Im Schlossmuseum sind nun Häkelriffe zwischen Quallen, Schnecken, Ammoniten und Haifischzähnen zu bewundern. Um das Österreichische herauszustreichen, baten die Wertheims in Anlehnung an die Technik des Blaudrucks um Korallen in Indigo und Weiß: Mit Perlen und Pailletten besetzte Formen entstanden. Babyblaue Rosetten. Eisbergig, wattig, tüllig, fleischig, kohlköpfig, muschelig, anemonenhaft, nahezu schleimig, obwohl haarig und wollig.

Ein wesentliches Element dieses Kunstprojekts bildet die Partizipation.
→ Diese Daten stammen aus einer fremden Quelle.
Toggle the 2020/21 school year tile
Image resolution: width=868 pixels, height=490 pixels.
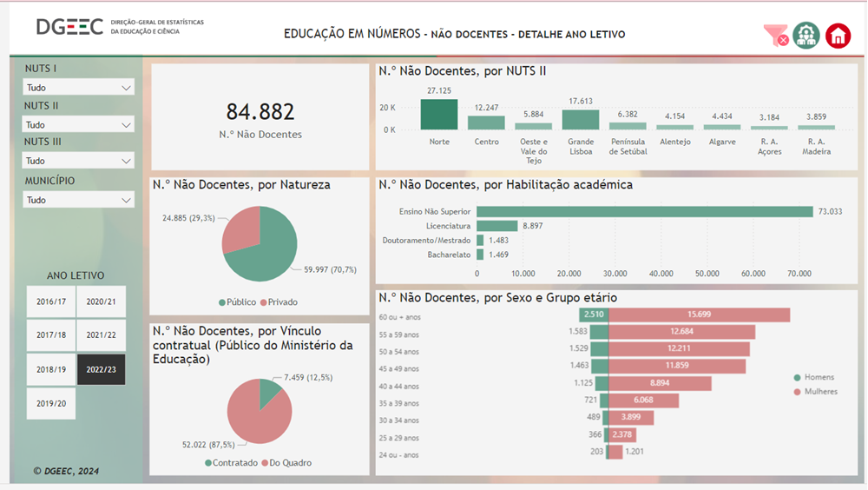click(x=101, y=301)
Die Initiatorinnen geben den Anstoß, die Kleinarbeit wird dann in Häkelgruppen verrichtet. Seit Februar 2023 beteiligten sich tausende Handarbeiterinnen, viele von ihnen kamen das erste Mal überhaupt ins Museum, überschritten diese symbolische Grenze, um aktiv bei einer Ausstellung mitzumachen, holten Wollknäuel aus Schränken und Schubladen. Manche begleitet von Kindern und Männern, die sich an dieser Technik versuchten, die nur per Hand auszuführen ist. Stricken kann auch eine Maschine, Häkeln nicht.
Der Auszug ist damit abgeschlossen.